_Extract to read_.

# HR44 replace CCK?



## LowPingBoy (Sep 11, 2007)

Have a new HR44 coming from SS. Currently have a system of HR20, HR21 and HR22s, all hanging on a CCK (wireless). Connected Home works fine. When setting up the new HR44 do I just take advantage of the built-in wireless and take the CCK out of the system leaving everything else the same, DECAs, filters on the HR20, etc. Alternatively, do I just turn off the built-in wireless on the HR44 and just put it in line with the existing system but without a DECA?

Thanks a lot.

LPB


----------



## peds48 (Jan 11, 2008)

The HR44 will not work with an external CCK-W. so you need to remove that and use the built in WiFi DECA on the HR44 which once connected will provide internet access to the other receivers. Alternatively, I would run an ethernet cable to the HR44 for a rock solid connection


----------



## LowPingBoy (Sep 11, 2007)

Thanks a lot. That is what I needed to know. Unfortunately running ethernet is not a feasible option, but the current CCK wireless works just fine for my needs.

Thanks again. Really looking forward the the 44.

LPB


----------



## Go Beavs (Nov 18, 2008)

Stored data entries
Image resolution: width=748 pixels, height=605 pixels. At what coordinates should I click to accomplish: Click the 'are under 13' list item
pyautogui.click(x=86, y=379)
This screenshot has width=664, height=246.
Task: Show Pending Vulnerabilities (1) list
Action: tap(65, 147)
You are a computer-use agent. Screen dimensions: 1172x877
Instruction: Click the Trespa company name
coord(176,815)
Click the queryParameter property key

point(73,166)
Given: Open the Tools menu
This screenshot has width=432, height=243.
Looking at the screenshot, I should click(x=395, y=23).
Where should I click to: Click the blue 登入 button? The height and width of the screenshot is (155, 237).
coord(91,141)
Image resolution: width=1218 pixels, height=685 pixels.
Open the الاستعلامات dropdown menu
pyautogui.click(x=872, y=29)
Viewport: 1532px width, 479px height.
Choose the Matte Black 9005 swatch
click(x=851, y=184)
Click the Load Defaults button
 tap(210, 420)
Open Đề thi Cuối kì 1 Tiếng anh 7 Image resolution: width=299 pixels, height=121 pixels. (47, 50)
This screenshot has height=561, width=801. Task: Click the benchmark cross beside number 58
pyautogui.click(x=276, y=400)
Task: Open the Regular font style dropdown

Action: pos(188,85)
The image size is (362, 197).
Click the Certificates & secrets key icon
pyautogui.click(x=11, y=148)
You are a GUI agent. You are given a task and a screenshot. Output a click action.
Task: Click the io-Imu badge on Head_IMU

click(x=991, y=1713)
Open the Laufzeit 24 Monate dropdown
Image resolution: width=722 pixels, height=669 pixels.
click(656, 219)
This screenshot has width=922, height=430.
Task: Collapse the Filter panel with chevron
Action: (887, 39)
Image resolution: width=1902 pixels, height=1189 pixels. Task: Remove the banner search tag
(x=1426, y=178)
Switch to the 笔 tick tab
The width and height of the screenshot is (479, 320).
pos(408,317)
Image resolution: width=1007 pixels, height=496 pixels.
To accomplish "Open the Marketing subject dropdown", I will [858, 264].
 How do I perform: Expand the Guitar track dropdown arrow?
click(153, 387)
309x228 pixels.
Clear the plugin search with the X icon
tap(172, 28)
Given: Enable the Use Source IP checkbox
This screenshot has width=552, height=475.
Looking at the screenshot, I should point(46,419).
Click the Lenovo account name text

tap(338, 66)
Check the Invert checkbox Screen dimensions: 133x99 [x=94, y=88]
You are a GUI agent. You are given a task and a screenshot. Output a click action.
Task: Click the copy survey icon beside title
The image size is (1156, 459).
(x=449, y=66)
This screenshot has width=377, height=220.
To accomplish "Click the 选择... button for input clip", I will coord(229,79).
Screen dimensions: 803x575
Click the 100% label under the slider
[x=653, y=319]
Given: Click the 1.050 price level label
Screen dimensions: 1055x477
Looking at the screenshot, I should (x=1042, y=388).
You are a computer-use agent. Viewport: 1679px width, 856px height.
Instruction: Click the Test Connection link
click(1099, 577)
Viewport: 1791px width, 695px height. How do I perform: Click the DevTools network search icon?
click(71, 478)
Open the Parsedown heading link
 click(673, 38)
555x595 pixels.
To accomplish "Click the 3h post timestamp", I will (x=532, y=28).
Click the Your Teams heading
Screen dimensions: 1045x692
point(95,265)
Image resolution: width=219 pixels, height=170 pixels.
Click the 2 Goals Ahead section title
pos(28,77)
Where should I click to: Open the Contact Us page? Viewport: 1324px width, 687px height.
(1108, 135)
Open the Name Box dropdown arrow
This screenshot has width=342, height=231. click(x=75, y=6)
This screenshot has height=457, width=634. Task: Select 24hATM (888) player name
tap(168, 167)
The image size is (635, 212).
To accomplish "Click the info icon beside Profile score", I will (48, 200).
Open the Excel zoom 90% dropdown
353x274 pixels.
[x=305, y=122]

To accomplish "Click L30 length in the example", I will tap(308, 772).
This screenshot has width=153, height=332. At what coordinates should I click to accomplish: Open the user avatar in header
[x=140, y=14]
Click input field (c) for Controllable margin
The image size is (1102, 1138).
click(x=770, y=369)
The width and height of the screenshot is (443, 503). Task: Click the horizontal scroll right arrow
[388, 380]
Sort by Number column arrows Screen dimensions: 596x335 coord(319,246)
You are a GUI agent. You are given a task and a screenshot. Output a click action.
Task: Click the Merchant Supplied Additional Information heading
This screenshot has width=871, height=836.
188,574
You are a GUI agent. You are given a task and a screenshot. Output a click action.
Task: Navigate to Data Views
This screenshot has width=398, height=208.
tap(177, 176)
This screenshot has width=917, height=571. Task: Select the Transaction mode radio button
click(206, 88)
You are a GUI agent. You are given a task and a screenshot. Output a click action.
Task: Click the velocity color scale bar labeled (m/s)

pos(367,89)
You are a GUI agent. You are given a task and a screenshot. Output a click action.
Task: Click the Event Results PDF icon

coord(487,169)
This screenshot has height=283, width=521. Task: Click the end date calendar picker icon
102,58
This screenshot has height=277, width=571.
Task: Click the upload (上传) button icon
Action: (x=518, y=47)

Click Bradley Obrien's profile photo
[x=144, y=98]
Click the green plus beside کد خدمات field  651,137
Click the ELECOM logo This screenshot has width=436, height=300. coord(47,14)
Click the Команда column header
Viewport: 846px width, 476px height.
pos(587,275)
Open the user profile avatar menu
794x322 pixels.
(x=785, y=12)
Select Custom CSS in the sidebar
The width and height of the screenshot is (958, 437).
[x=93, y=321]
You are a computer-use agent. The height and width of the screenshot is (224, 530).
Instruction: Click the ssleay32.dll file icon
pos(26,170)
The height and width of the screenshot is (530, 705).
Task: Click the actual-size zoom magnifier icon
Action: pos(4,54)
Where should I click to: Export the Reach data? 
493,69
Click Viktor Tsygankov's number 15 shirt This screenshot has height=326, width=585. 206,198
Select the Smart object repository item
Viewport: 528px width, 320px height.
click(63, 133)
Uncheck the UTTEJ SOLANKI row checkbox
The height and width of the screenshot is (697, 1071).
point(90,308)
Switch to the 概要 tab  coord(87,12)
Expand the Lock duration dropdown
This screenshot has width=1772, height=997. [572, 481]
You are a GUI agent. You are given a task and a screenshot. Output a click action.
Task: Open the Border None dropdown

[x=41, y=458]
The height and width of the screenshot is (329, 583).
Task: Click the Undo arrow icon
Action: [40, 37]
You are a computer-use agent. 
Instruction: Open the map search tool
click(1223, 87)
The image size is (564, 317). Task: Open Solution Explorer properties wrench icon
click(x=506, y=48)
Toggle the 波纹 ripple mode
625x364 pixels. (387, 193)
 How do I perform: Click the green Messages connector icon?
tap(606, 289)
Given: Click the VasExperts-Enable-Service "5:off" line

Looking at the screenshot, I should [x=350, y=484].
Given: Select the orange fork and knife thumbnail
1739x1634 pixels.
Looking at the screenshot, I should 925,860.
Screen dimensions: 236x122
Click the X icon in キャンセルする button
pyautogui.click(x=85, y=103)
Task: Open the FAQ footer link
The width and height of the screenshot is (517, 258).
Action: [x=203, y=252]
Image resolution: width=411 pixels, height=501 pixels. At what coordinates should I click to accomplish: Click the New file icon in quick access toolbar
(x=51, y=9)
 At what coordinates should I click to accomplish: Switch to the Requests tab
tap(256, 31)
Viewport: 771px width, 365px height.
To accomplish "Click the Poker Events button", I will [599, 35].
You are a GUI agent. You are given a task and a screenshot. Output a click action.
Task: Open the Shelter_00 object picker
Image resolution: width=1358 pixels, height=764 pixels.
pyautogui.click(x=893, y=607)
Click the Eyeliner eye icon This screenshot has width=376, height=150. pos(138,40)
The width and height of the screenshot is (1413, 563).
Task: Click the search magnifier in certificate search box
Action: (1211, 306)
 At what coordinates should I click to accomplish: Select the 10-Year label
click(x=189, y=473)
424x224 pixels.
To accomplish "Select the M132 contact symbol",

_What needs to be done_. Please repeat the passage from the HR44 forum thread above word for word, starting at "Have a new HR44" and ending at "without a DECA?".

_Task result_.
Have a new HR44 coming from SS. Currently have a system of HR20, HR21 and HR22s, all hanging on a CCK (wireless). Connected Home works fine. When setting up the new HR44 do I just take advantage of the built-in wireless and take the CCK out of the system leaving everything else the same, DECAs, filters on the HR20, etc. Alternatively, do I just turn off the built-in wireless on the HR44 and just put it in line with the existing system but without a DECA?